- Opening Delimiter -
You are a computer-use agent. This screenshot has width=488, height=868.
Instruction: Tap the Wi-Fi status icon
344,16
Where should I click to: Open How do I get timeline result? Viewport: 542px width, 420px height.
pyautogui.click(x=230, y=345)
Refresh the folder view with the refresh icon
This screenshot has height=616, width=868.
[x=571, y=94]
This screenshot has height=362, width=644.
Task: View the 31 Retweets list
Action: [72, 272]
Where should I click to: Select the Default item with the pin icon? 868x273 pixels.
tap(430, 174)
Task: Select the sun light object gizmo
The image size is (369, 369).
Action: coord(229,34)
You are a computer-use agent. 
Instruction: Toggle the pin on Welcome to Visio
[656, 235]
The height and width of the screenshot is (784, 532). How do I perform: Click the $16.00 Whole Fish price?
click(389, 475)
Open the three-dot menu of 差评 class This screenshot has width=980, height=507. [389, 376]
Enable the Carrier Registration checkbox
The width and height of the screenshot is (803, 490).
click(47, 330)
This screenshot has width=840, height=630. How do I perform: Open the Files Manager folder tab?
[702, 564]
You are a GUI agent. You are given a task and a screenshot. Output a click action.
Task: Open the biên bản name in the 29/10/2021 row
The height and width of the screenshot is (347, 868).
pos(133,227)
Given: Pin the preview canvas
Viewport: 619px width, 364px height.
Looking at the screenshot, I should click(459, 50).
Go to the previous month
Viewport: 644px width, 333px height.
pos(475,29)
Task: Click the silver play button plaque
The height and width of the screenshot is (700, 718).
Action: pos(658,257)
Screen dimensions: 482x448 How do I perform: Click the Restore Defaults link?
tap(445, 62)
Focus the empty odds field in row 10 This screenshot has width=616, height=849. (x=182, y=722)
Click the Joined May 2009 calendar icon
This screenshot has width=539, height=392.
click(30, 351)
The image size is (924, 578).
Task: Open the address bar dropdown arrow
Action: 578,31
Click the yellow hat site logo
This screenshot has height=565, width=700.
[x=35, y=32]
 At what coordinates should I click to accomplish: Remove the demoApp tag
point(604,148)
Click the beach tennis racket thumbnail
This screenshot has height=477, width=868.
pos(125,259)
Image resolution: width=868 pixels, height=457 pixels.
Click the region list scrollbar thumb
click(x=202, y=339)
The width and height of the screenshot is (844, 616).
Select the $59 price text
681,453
- Closing Delimiter -
Task requirements |
A single number is the whole answer here: the number of lines in the data that include "agent".

Exercise response |
3